- **ENTRIES SHOWN**
• • • • • • •
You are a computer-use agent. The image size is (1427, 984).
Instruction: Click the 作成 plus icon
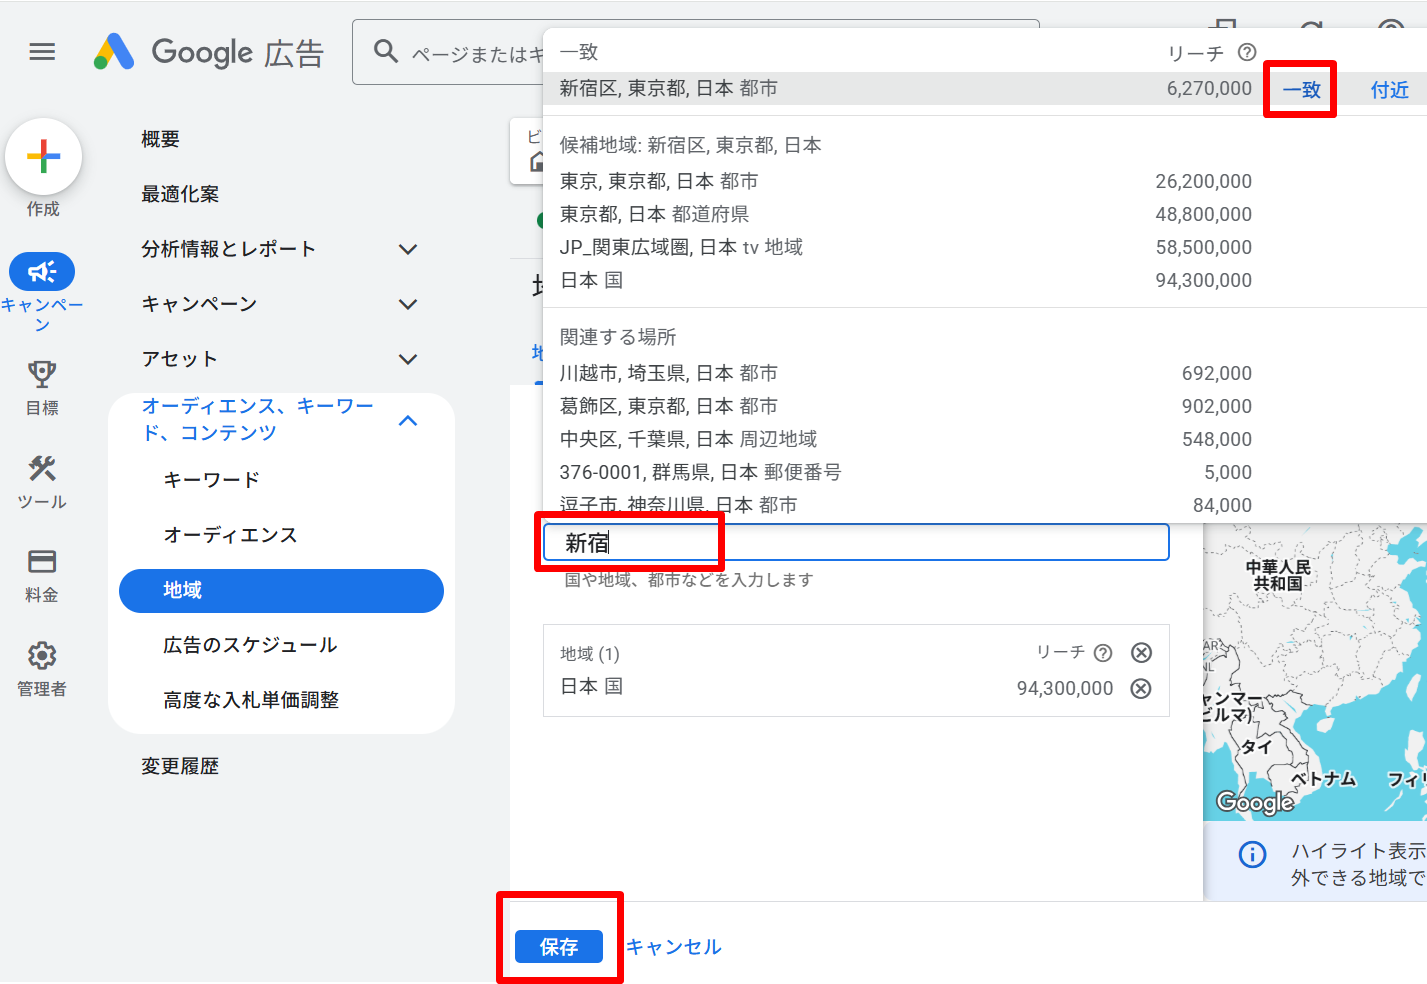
• • • • • • •
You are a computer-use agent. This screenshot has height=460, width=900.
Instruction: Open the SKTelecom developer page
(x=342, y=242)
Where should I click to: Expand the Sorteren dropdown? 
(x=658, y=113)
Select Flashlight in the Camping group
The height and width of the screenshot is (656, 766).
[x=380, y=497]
• • • • • • •
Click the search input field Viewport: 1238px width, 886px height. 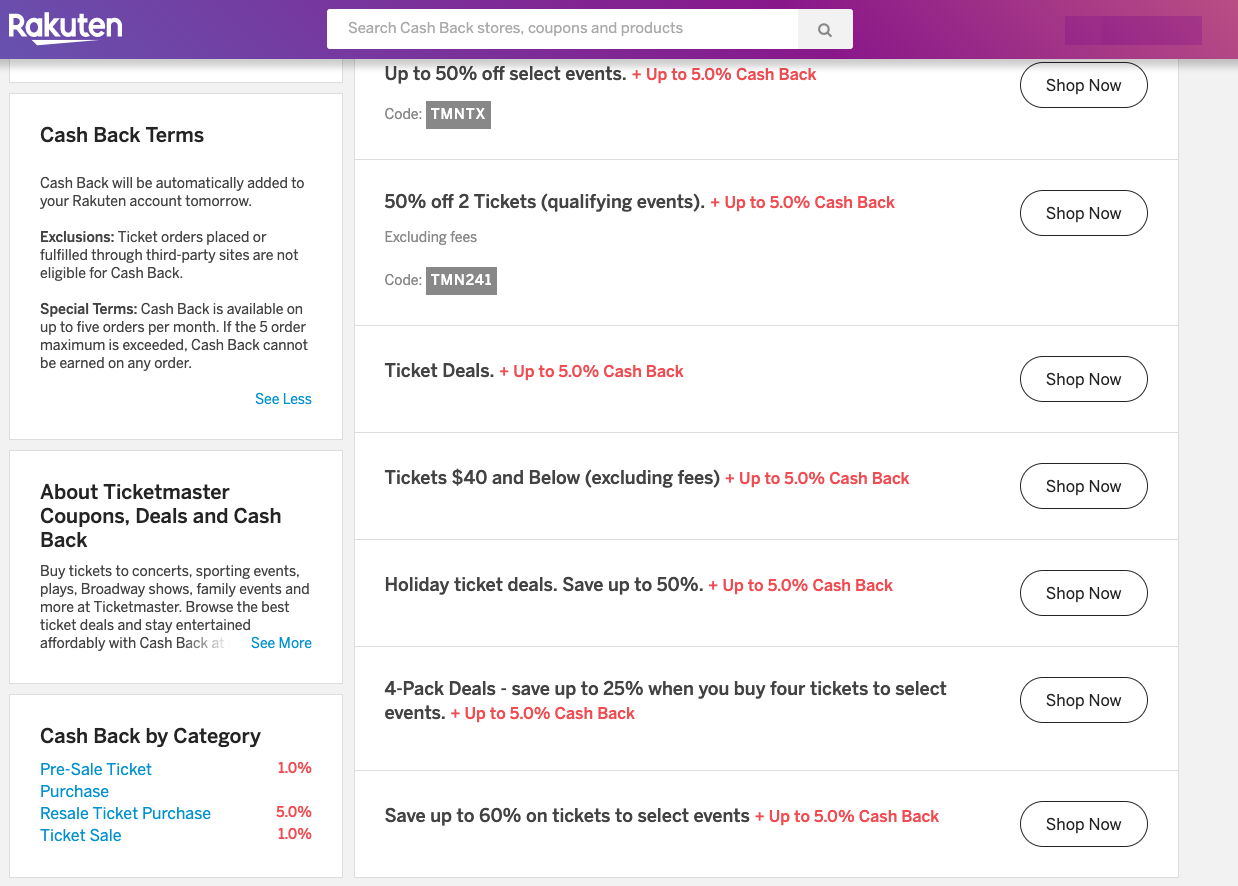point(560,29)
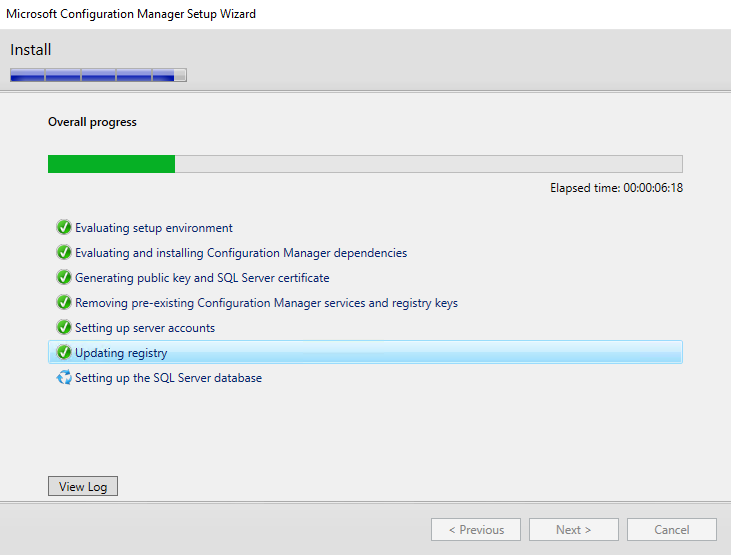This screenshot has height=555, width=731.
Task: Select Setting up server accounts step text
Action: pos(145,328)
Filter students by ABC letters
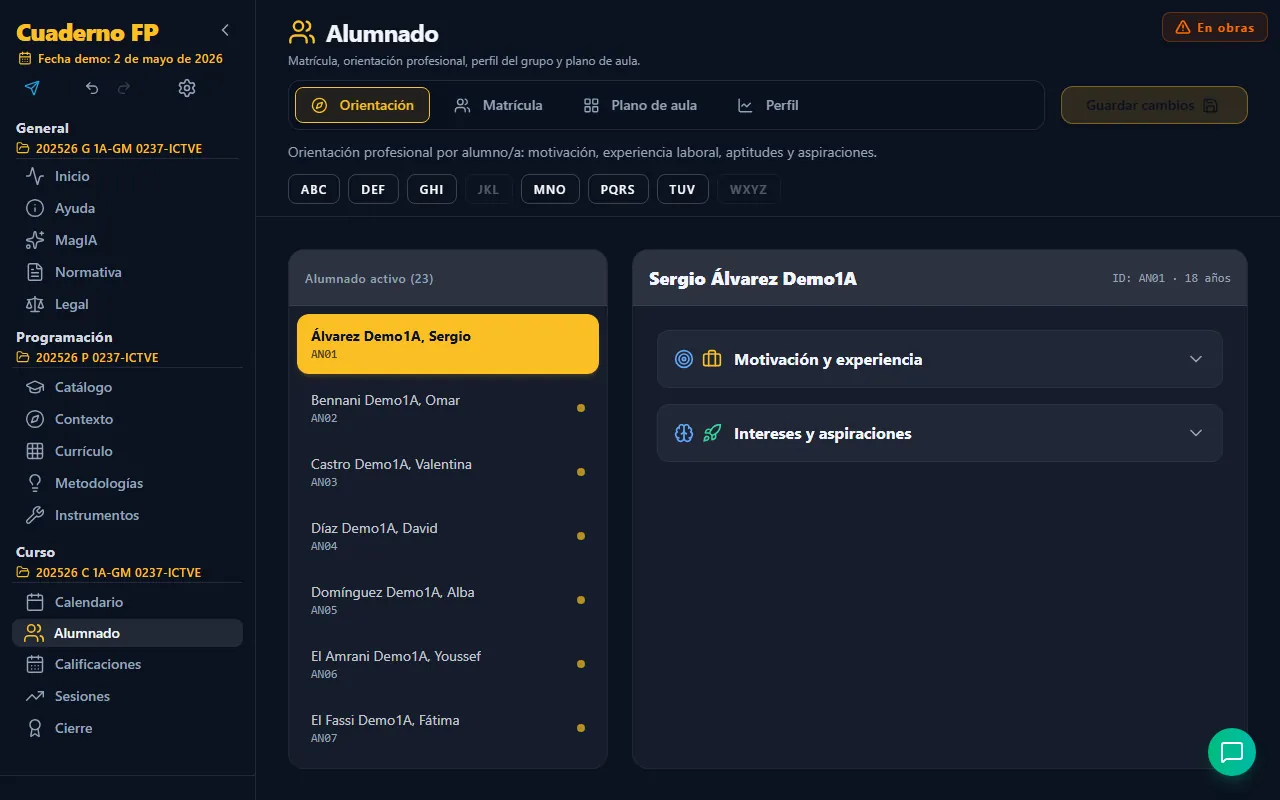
• • • • • • •
- **ASSIGNED TASK**
The answer must be one number: how many lines in the material above contain the word "computer".

- **WRITTEN SOLUTION**
2